В европейской культуре (весьма вероятно, что не только в ней, но о других смысловых мирах судить не возьмусь) есть некоторое количество предметов, предназначенных специально для того, чтобы быть непонятными.
Они еще известны под названием «вечных» тем – таких, для которых каждое культурное состояние, каждая эпоха создают собственную версию, и, как правило, не одну. Это темы «навязчивые», обреченные постоянно воспроизводиться, вызывать в людях зудящее чувство недостаточности, а то и ложности уже накопленных толкований – и потребность в том, чтобы начать все с начала.
Соблазняют они по меньшей мере двумя своими особенностями: обманчивой ясностью и – значительно менее обманчивым – чувством того, что они имеют отношение к каждому. Поэтому, соответственно, каждый не только имеет право их толковать, но попросту вынужден это делать.
Свернуты такие темы обыкновенно в одно-единственное слово: настолько простое, что способно иной раз показаться даже бессодержательным. Заболтанным общим местом, которое давно уже не стоит специального внимания. А то и вовсе чем-то таким, чего попросту нет: тем, что люди себе в утешение придумали. Культурными конструктами.
Любовь. Счастье. Смысл. Судьба. Свобода. Вера. Бог. Жизнь. Смерть.
Разумеется, это культурные конструкты. Разумеется, их придумали. И продолжают придумывать. Но потому и придумали, что не делать этого не могут: это понятия-поводы, понятия-стимулы. Понятия-вызовы, понятия-возможности. Если они и лишены – что, кстати, вполне вероятно – собственного, единственного и надежно фиксируемого содержания, то уж не для того ли, чтобы всякий раз заново это содержание порождать и провоцировать? Конструируя их, человек конструирует самого себя. Это корни, из которых он растет и за которые никак не может сам себя схватить.
Та бесконечность, с которой все это повторяется, только кажется дурной. На самом деле как раз наоборот – это бесконечность собирающая.
Такие темы – точки особенно интенсивной культурной памяти. В них хранятся все их понимания и значения, все связанные с ними образы, вымыслы, надежды, иллюзии, которые когда бы то ни было случились. И сколько бы этих пониманий ни набралось – всегда остается еще много-много места для будущих: мыслимых и немыслимых, возможных и недопустимых.
Это резервуары смысла.
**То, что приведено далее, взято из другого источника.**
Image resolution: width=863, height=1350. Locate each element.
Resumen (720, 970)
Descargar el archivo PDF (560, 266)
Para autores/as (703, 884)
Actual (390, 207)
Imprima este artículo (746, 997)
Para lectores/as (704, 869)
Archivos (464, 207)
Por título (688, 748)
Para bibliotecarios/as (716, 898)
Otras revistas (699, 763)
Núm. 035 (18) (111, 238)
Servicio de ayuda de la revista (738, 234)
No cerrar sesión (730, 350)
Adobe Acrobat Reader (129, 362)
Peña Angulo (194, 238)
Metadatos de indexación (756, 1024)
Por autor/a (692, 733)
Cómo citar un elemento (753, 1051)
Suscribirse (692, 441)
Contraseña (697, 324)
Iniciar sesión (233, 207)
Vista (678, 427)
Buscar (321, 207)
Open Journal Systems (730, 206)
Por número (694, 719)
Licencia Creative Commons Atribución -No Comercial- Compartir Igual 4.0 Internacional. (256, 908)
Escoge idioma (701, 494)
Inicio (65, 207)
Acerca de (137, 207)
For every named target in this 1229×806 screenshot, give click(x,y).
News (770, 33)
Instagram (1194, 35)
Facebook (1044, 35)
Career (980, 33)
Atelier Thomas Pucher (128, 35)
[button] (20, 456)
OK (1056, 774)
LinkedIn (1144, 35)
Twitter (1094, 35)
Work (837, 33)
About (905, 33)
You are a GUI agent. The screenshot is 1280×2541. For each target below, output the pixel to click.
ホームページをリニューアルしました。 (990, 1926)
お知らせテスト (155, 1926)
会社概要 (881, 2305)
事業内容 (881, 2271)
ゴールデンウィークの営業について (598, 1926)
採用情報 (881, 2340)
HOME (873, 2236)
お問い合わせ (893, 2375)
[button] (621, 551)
Одна из самых надежных форм его хранения. Понятия-консервы. Понятия-семена.
Может быть, страшно вымолвить, неверных пониманий у них нет вообще. Они для каждого точно таковы, какими он их, на свой страх и риск, проживает.
И поэтому каждое поколение с энтузиазмом первопроходцев снова и снова принимается их толковать в искренней надежде на то, что уж оно-то наверняка сможет предложить окончательное, оригинальное, исчерпывающее их понимание. Ну по крайней мере – приблизиться к этому. Оригинальное – да, получается не так уж редко. Окончательное, тем паче исчерпывающее – увы. И не должно получаться.